The trial court granted summary judgment for the defendants without giving any reasons or issuing a decision. The younger Eagle appealed.
Held: The young Eagle’s wings were clipped. The Court agreed with the trial court’s dismissal, holding that as nonprofessional volunteers, the defendants at most owed Eagle a duty of reasonable care under the circumstances. Eagle did not present any testimony, expert or otherwise, to demonstrate how his father’s, Merida’s, or Owens’ conduct fell below a standard of reasonable care. No one foresaw that the branches on the limb would strike Eagle after breaking off from the trunk, and no one expected Owens to hold the ladder if it swayed while Eagle was on it, because it was obvious that he was physically unable to do so. And if he had stayed to steady the ladder, he likely would have been struck and injured by a large limb.
The Court held that the duty of reasonable care did not require such a foolish act of bravery, despite Eagle’s assertion that he would have steadied the ladder and suffered the blow of the limb if the roles had been reversed. To establish a claim against the church under the doctrine of respondeat superior, the record must demonstrate that a principal-agent relationship existed, and that the tortious conduct was committed by the agent while in the scope of his agency.

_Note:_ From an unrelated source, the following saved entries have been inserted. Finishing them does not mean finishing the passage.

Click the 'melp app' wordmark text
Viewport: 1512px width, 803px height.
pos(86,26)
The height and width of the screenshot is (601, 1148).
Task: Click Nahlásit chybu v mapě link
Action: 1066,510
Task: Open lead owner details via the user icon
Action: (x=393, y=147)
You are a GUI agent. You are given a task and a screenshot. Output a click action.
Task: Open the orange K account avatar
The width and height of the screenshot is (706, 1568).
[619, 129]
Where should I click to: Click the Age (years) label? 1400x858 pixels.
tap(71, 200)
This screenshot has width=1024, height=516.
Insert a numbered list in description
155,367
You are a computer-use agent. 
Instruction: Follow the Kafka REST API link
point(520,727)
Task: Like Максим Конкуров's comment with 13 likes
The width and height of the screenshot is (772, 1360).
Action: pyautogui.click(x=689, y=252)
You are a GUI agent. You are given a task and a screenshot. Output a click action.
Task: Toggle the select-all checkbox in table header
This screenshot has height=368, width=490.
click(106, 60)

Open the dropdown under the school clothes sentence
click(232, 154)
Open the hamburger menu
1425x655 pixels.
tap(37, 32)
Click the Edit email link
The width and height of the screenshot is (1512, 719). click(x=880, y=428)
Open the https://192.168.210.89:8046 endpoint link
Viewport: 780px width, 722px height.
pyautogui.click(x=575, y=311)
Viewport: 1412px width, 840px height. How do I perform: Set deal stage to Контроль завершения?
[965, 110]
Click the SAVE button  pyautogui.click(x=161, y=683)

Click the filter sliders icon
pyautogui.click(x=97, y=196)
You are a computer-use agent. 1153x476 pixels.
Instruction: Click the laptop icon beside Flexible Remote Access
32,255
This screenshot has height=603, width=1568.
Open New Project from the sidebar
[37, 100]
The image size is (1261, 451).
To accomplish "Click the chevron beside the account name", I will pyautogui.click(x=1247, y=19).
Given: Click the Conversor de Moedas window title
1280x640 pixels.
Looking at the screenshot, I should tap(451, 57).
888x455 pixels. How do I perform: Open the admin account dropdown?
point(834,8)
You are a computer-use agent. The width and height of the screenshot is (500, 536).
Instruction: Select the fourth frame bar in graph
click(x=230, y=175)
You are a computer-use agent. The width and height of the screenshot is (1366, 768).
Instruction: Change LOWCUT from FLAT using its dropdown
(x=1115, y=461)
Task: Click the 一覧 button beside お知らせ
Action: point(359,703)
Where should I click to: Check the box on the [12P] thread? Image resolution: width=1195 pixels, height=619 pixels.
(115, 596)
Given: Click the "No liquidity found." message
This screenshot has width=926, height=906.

Here, the Court said, it did not need to determine whether reasonable minds could have concluded that any of the three men were agents of the church and whether Eagle was injured by acts taken within the scope of that agency, because the individual defendants did not act tortiously towards Eagle in carrying out the task. Where there is no actionable conduct by an agent, there can be no vicarious liability for the principal. Finally, on the claim of premises liability, the Court held that in determining the duty the church owed to Eagle, it had to focus on Eagle’s status as a participant in the tree-trimming task, because his injury resulted from his participation in this task and not from his status as a person present on the church’s property in general.
It was undisputed that Eagle was warned of the danger; that the church had always used volunteers, including Merida and Owens, to perform similar tree-trimming tasks in the past; and that these volunteers had performed in the past without incident. Eagle did not present any testimony from a tree-trimming professional to attack the church’s decision to use these same volunteers to remove this limb. The Court concluded that reasonable minds could come to but one conclusion, and that conclusion was that the church did not breach a duty of care owed to Eagle.